Having established the three main players, Kitano makes sure that they all find themselves in the same town, which is run with an iron fist by the local Yakuza. Ichi boards with a spinster and manages to reunite her with her gambling addicted nephew after rescuing him from a local dice game. Ichi didn't set out to rescue anyone, as he is a very accomplished gambler whose heightened senses tell him which way to bet, but who had to act quickly when thugs caught on to his scam. Making off with their winnings the pair encounter the Geishas and learn their tragic story. Eventually, the whole group ends up back at the old woman's place. Meanwhile, Hattori has found a job as the hired muscle for the local Yakuza, insuring that his path will cross with that of our heroes. What follows is a series of cat and mouse games between the two sides so Ichi can help avenge the Geisha's parents and free the town from their oppressors.
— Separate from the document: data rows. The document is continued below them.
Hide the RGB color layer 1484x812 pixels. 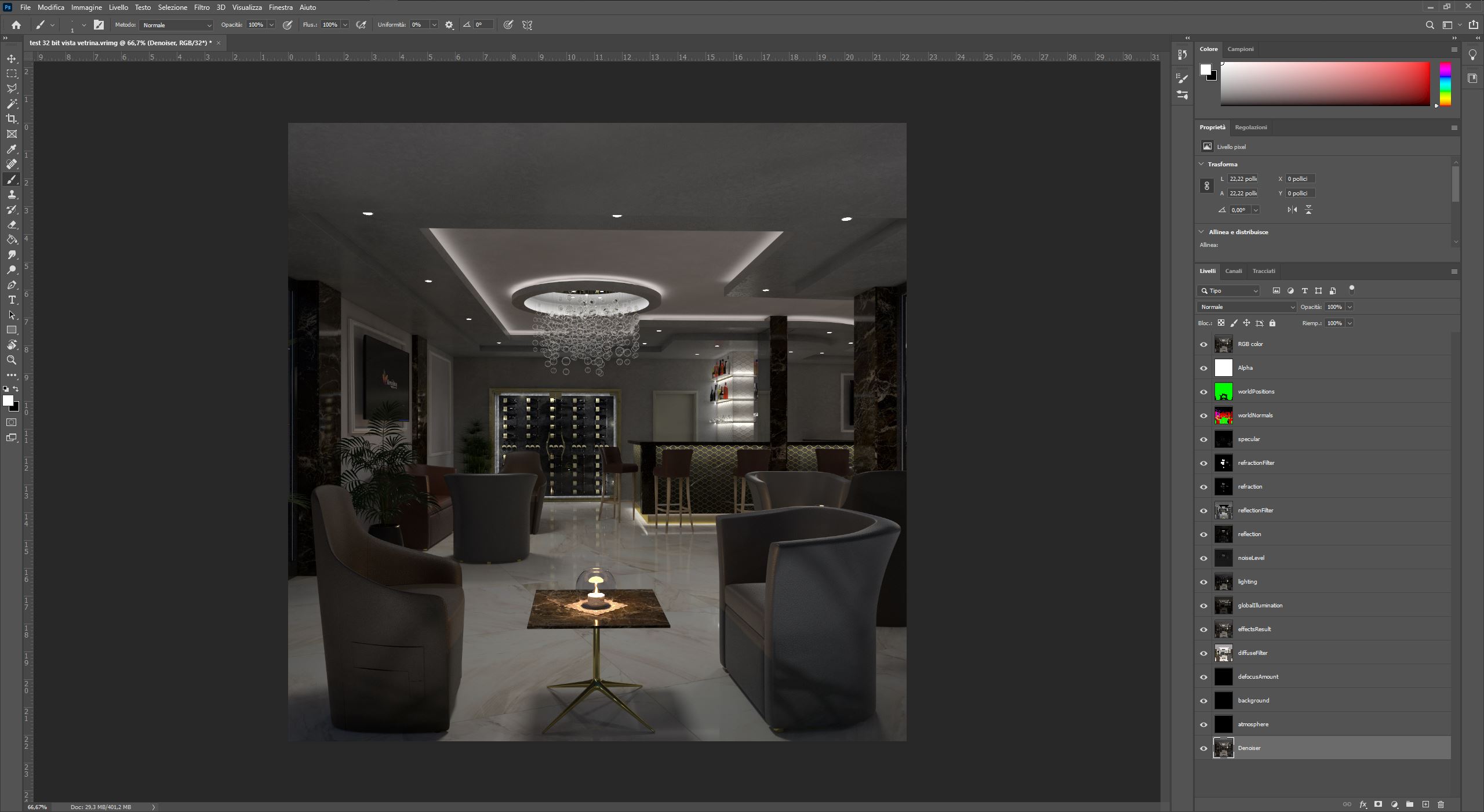tap(1203, 344)
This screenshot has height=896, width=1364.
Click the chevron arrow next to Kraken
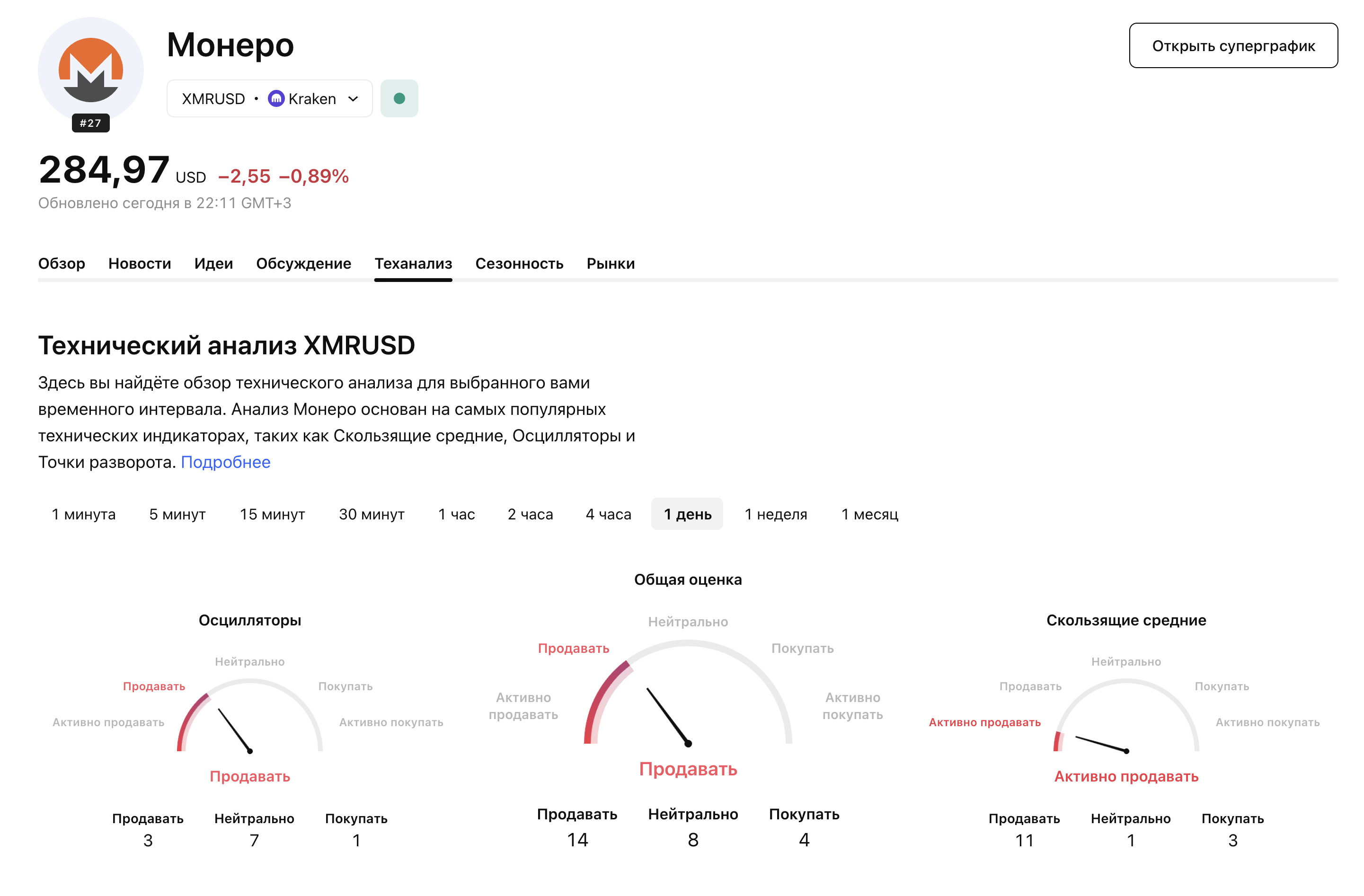[x=354, y=98]
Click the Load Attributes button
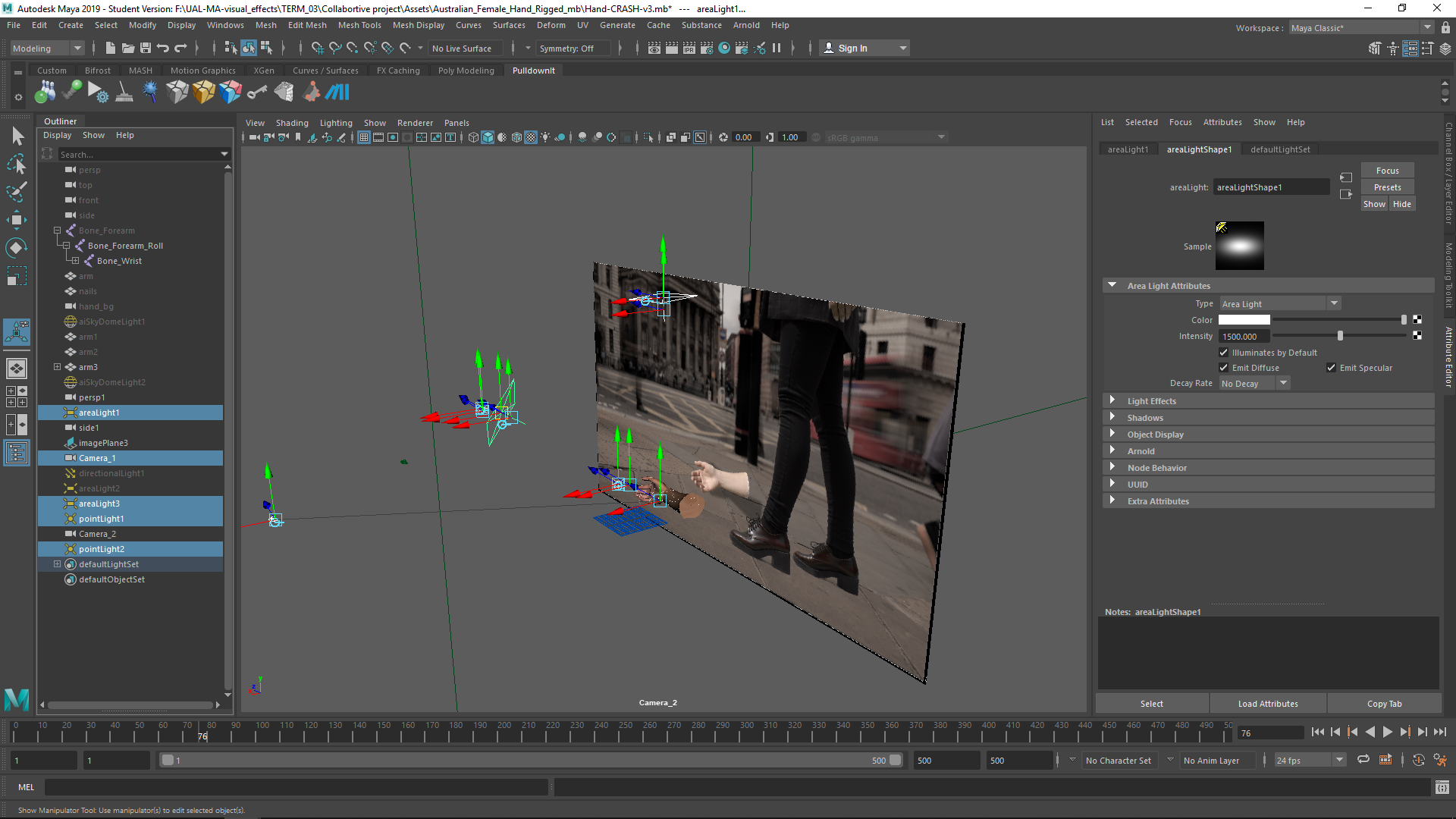 pos(1268,704)
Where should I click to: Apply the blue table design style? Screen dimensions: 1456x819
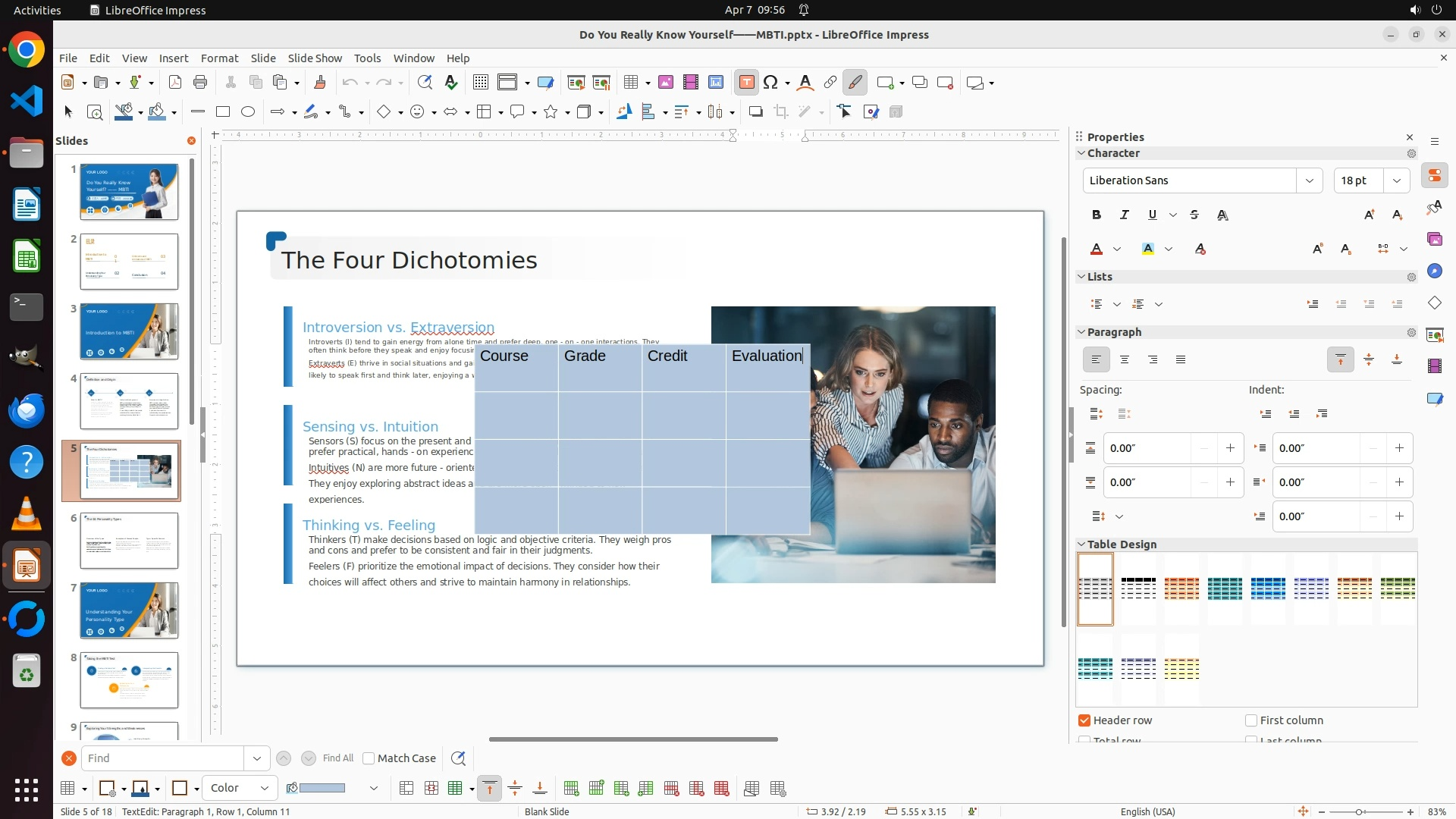point(1268,588)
To say that this movie contains numerous swordfights, copious (CGI) bloodshed, laugh out loud humor and the righting of many, many wrongs is missing the point entirely. This is a movie that reminds you why you started watching movies. It's a perfect escapist fantasy that contains the music of life and joy in every scene, culminating in an all out dance number that features several key members of the cast. For any diehards worried that Kitano made his interpretation too righteous, fear not for his Ichi is just as complex and crafty as Shintaro Katsu's original, even pulling a final trick on both his adversaries and the audience at the end.
The DVD: Intro Media – Korean Special Edition 2 Disc Set [REGION 3/NTSC]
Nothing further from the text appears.